Good marriages just don't usually happen, they need work.

You need to let your husband know that your marriage is off to a bumpy start and that you want it to be really good but it isn't right now.

Mostly because of a lack of communication about sex and any other need you both might have.

I have been married for over 19 years and with her for 23. It is really good biut it took work, communication and we read a few books together.

Pretty erotic to read about and discuss sexual likes and needs.

If he does not listen to you, then you have to be willing to stop everything. Communication breakdown will just leave one or both of you resentful. That is a marriage killer.

Take care.


----------



## NoChoice (Feb 12, 2012)

ConanHub said:


> Intimacy really starts when married. You need to put your foot down and communicate with your husband. I know it was one of my biggest weaknesses in the first year or two with my wife.
> 
> He needs to respect your needs and learn to please you in bed.
> 
> ...


:iagree:This, this and more of this.


----------



## Justus3 (Oct 18, 2014)

This is not normal. You guys have only been married for 8 months. I don't imagine you like being turned down so much, you are only a newlywed


----------



## lovingwife14 (Nov 1, 2014)

FrazzledSadHusband said:


> No, that is not normal. I've been married 28 years and still would like to have intimacy with my wife 2-3 times a week.
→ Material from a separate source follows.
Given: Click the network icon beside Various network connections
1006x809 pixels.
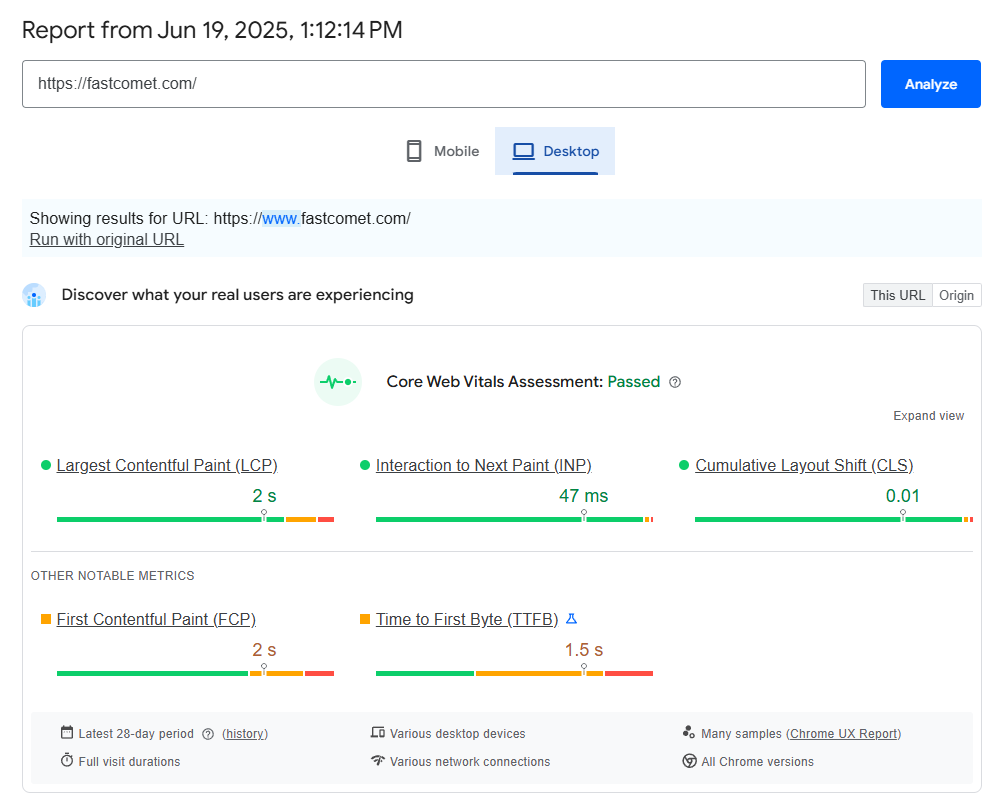Looking at the screenshot, I should [x=380, y=761].
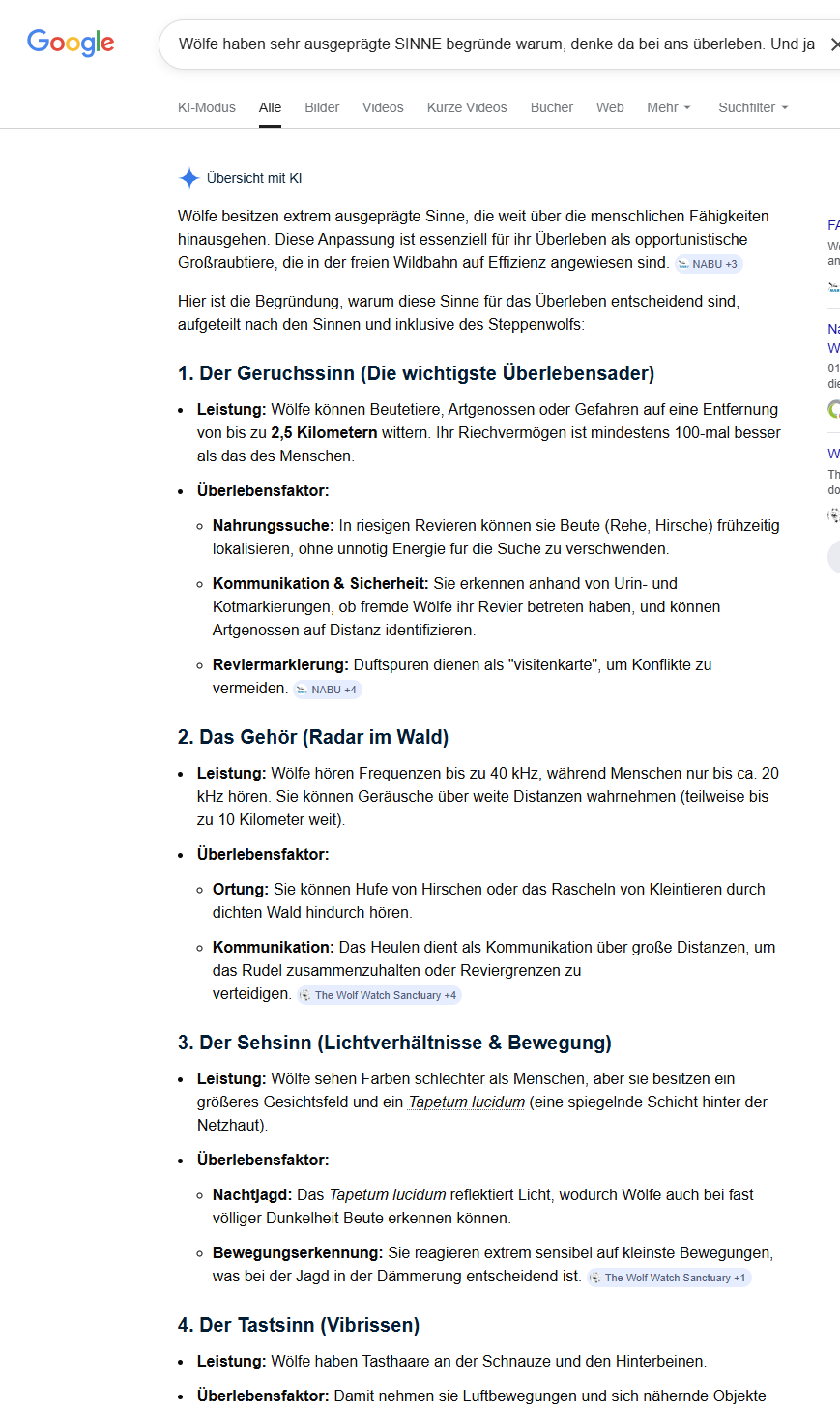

What ages are you & spouse. Wiser people than me will be along shortly.


we are 24 and 27...


----------



## seahorse (Apr 10, 2010)

All of Conan's advice here is good, but I thought his summary was best. I'd suggest you start by sitting down together and brainstorming. 

Good luck
-seahorse



ConanHub said:


> ...If he does not listen to you, then you have to be willing to stop everything. Communication breakdown will just leave one or both of you resentful. That is a marriage killer...


----------



## richardsharpe (Jul 8, 2014)

Good evening lovingwife14
This is not "normal" but it is fairly common - and bad. People get complacent, lazy.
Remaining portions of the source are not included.